An instant later he spun away from the flash and sound, and he crumpled down into a ball.
* * *
? ? ?
Court just had time to get his eye focused back in the glass as the first round struck the steel wall of the APC, inches from where Court had been aiming. As expected, the sound, sparks, and flying bits of metal caused an immediate reaction in the group.
The idea was that the Russian soldiers would be well trained at hitting the ground when under fire, whereas the Syrian president, who was no combat vet, would take longer to react.
Unlike his sniper craft, this was no science. This was just a guess about how individuals would respond in a heartbeat.
* * *
? ? ?
But the second round Court fired at the crowd didn’t come anywhere near the Syrian president, who was already dropping to the ground. It instead struck the Syrian Army captain serving as a translator on the outside of his left upper arm, traveled through his body lengthwise, and tumbled out and into the side armor of a Russian major. If the bullet had still been traveling ballistic it would have likely made it through this man’s Kevlar, but since it struck the armor sideways, it merely pitched the officer over the Syrian president, and he fell onto the ground alongside the armored personnel carrier.
Every one of Azzam’s eight bodyguards had reacted to the sound of incoming sniper fire the way all humans react to such sounds; they recoiled automatically. But before anyone else on the scene had the presence of mind to act, the men recovered, turned for their protectee, and moved to cover him.
The eight men looked in the tight group for their president and panicked when they did not see him at first, but as the close-detail members realized he was on the ground, they worried even more.

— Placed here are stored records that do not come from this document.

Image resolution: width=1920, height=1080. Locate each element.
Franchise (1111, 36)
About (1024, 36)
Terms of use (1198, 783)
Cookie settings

Burly Syrians pushed their way through the Russians, some dead or injured; there was blood everywhere. Many of Azzam’s guards fell down in the process of getting to their president, but within six and a half seconds of the first shot hitting the Typhoon’s armor, two bodyguards had enveloped Azzam, and others began pushing Russians out of the way to get him clear of danger.
“He’s bleeding!” the lead protection agent shouted as soon as he saw the blood on Azzam’s collar. The president lay facedown in the dirt at first, but just as his two men shielded him, and others fought their way through the mass of Russians, both dead and alive, to get to their protectee, Azzam pushed himself up onto his knees. All the security men knew the bullets had come from the direction of Palmyra to the west, so they lifted him by the arms and began moving him around to the far side of the APC.
And it was in the execution of this move to safety that his lead bodyguard saw that Ahmed Azzam’s chin and right cheek were deeply cut, pouring dark rich blood.
It hadn’t been Court’s intended second shot that wounded Azzam, but rather the first shot. The big 647-grain bullet fired from the McMillan sniper rifle had exploded upon striking the steel APC, sending lead and brass fragments in all directions. Three men in the group were wounded with the shot, but none as much as Azzam. A hot, sharp, twisted fingernail of brass had ripped into his right cheek next to his lip at a speed of nearly six hundred feet per second, and it tore its way into his mouth, where it chipped two teeth and then exited out below his lip just above his chin.
The president pressed hard against the pain with his hand, and blood dripped through his fingers.
* * *
? ? ?
In the destroyed apartment building Court fired a third round, and on his right the young Syrian FSA soldier watched the scene through the binos.